↓↓↓
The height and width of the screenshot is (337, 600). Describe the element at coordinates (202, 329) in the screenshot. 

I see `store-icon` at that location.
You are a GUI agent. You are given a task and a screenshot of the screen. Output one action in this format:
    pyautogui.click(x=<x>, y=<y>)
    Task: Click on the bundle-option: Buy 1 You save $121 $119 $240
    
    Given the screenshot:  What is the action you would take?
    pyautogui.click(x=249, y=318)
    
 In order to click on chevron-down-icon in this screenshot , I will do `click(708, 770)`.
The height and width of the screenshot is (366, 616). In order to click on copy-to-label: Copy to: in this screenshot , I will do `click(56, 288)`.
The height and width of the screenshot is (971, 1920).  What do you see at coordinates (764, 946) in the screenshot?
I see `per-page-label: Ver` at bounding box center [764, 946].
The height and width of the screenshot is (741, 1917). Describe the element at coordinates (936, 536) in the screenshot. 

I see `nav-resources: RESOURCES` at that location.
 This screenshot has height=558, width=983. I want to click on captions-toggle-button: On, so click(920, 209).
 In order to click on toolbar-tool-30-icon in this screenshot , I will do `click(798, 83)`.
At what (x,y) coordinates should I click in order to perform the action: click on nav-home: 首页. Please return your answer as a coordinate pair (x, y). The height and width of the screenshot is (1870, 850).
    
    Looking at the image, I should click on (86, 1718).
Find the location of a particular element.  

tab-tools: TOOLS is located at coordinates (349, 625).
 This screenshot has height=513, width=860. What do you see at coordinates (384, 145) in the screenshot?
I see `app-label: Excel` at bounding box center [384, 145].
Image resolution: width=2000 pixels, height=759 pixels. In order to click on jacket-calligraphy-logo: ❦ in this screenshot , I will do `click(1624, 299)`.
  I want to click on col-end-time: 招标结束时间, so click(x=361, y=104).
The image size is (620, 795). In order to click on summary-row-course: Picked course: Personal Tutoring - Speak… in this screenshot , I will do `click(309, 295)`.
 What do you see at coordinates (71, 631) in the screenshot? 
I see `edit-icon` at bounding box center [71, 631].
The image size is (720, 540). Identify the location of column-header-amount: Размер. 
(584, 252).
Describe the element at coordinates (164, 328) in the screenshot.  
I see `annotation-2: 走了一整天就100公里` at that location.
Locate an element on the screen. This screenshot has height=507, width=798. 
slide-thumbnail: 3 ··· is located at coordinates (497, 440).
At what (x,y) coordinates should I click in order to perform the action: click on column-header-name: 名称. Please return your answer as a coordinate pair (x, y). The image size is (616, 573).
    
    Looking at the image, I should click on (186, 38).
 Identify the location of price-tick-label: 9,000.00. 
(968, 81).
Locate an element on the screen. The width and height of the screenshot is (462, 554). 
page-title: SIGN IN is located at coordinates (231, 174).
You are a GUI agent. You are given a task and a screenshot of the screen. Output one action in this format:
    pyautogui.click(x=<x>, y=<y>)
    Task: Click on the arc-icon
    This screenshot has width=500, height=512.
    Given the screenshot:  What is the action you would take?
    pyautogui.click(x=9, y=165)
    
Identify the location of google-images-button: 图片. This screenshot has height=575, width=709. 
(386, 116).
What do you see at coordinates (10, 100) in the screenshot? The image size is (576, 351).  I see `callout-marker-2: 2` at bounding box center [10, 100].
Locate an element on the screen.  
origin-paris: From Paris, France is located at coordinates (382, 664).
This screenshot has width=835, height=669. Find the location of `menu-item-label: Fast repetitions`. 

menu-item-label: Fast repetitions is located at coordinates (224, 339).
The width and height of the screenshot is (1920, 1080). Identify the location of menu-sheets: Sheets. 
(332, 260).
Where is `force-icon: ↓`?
↑↑↑
What the exercise asks —
Reproduce verbatim the stretch of the items above, from the line containing "What do you see at coordinates (10, 100)" through the last line of the items, including both ends.

Expected answer —
What do you see at coordinates (10, 100) in the screenshot? The image size is (576, 351).  I see `callout-marker-2: 2` at bounding box center [10, 100].
Locate an element on the screen.  
origin-paris: From Paris, France is located at coordinates (382, 664).
This screenshot has width=835, height=669. Find the location of `menu-item-label: Fast repetitions`. 

menu-item-label: Fast repetitions is located at coordinates (224, 339).
The width and height of the screenshot is (1920, 1080). Identify the location of menu-sheets: Sheets. 
(332, 260).
Where is `force-icon: ↓`?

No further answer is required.